Molecular dynamics simulations reveal the mechanism of graphene oxide nanosheet inhibition of Aβ peptide aggregation

The aggregation of the amyloid-beta (Aβ) peptides into toxic β-sheet-rich oligomers, protofibrils and mature fibrils is the major pathological hallmark of Alzheimer's disease (AD). Inhibiting the β-sheet formation and fibrillization of Aβ peptides is considered an important treatment strategy for AD. Graphene oxide (GO) has attracted particular interest in the anti-aggregation of amyloid proteins due to its good ability of crossing the blood-brain barrier (BBB), low cytotoxicity and good biocompatibility. Recent experiments reported that GO nanosheets could strongly inhibit the fibril formation of Aβ 1-42 and reduce its cytotoxicity. However, the mechanism of suppressing Aβ 1-42 fibrillization by GO nanosheets is not well understood. Aβ 1-42 dimer is the smallest toxic oligomer of Aβ 1-42 aggregation. As a starting step to understand the inhibitory effect of GO nanosheets towards Aβ 1-42 aggregation, we investigated the conformational distribution of the Aβ 1-42 dimer with or without GO nanosheets by performing explicit-solvent replica exchange molecular dynamics simulations.

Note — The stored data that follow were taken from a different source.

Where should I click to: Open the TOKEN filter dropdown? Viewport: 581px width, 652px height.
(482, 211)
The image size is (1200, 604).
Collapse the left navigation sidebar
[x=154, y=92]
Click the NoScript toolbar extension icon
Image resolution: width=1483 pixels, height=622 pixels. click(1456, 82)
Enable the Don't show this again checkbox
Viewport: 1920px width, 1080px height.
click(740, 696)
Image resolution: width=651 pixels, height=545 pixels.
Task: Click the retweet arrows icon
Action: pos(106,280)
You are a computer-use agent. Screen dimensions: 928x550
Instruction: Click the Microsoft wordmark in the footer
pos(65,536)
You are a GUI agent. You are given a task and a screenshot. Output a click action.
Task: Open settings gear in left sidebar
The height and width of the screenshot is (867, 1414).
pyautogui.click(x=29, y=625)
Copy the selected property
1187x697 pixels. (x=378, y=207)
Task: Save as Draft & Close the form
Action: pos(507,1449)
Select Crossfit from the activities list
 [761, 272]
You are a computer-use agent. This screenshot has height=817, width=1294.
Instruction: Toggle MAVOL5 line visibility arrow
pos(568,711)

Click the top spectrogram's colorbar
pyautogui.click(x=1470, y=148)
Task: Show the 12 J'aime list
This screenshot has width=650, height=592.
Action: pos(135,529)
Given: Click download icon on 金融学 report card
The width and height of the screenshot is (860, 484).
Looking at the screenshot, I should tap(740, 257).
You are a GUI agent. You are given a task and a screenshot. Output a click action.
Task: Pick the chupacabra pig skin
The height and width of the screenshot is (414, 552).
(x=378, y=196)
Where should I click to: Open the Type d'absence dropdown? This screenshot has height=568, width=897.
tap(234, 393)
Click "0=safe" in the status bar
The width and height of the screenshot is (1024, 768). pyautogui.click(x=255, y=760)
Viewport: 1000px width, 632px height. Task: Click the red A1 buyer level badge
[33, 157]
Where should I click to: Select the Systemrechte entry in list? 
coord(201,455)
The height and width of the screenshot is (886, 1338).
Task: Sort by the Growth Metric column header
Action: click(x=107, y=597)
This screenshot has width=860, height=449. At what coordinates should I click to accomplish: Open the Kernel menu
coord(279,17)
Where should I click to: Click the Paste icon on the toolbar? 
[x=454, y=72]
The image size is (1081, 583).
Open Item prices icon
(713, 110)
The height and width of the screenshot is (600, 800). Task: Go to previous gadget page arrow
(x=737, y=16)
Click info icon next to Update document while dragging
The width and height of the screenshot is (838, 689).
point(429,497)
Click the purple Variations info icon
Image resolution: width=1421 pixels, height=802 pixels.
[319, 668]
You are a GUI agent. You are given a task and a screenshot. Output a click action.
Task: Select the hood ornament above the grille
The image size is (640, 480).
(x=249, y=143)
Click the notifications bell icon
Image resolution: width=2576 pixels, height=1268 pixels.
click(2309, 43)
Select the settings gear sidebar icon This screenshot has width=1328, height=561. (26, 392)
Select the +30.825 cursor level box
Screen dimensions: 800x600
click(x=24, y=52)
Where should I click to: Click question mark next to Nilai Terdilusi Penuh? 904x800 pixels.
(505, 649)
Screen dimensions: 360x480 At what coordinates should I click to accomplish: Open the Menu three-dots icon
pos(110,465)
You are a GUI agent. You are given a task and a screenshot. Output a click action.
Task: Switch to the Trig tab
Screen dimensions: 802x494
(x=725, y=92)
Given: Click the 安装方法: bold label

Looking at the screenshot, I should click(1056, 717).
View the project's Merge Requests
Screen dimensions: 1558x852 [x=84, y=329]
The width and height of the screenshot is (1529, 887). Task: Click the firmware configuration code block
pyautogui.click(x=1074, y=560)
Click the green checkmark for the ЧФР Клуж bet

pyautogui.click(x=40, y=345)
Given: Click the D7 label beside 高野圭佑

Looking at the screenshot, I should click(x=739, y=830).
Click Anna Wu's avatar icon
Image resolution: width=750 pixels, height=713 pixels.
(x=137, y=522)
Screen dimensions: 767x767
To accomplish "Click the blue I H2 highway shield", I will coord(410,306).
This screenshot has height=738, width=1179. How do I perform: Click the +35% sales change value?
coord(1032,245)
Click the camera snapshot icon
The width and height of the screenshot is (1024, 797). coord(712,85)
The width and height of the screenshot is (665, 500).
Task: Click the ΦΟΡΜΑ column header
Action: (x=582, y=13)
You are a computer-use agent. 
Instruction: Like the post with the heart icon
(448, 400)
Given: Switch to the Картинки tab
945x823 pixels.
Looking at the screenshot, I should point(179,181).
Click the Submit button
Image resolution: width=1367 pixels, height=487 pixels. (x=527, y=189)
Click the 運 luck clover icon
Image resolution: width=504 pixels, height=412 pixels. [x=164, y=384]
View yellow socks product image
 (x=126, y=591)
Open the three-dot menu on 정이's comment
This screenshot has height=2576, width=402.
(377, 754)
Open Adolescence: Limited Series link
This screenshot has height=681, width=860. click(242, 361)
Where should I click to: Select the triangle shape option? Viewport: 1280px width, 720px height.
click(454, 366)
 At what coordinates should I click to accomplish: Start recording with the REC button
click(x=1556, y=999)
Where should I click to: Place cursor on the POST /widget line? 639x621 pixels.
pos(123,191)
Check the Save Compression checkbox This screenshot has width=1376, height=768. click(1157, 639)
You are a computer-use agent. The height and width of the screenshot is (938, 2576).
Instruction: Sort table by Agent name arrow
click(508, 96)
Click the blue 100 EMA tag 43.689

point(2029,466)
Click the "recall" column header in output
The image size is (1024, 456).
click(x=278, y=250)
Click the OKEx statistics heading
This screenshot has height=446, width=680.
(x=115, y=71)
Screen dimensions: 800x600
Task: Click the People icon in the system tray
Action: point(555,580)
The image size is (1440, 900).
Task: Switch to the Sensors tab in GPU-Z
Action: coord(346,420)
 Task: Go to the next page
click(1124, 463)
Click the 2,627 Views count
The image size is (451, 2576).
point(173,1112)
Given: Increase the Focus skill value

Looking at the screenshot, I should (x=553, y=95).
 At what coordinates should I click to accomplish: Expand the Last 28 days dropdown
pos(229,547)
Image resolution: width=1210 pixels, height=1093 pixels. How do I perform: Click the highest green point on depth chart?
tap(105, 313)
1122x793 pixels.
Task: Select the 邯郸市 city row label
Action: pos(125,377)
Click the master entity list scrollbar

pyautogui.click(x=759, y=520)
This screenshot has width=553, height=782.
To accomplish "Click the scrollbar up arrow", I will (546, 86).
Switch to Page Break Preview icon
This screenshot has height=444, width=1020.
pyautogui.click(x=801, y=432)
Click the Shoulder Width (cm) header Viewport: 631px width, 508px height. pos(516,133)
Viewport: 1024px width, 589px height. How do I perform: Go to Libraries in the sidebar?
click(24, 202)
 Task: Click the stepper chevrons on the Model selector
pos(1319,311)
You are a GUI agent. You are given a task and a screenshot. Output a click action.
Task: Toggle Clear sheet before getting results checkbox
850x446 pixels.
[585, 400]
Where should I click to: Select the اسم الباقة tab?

Our simulations showed that Aβ 1-42 peptides could form diverse β-sheet rich dimeric conformations, whereas those conformations were significantly inhibited after the addition of GO nanosheets. We found that GO suppressed the β-sheet formation of Aβ 1-42 mostly by weakening inter-peptide interactions mostly via salt bridge, hydrogen bonding and cation-π interactions with charged residues D1, E3, R5, D7, E11, K16, E22, K28 and A42. The π-π and hydrophobic interactions between GO and Aβ 1-42 also play a role in the inhibition of Aβ aggregation. This study provides mechanistic insights into Aβ 1-42 aggregation and amyloid inhibition by GO nanosheets, which may provide new clues for the development of therapeutic candidates against AD. Graphene oxide nanosheets inhibit Aβ1-42 aggregation by weakening inter-peptide interactions and reducing β-sheet contents mostly via salt bridge, hydrogen bonding and cation-π interactions with charged residues.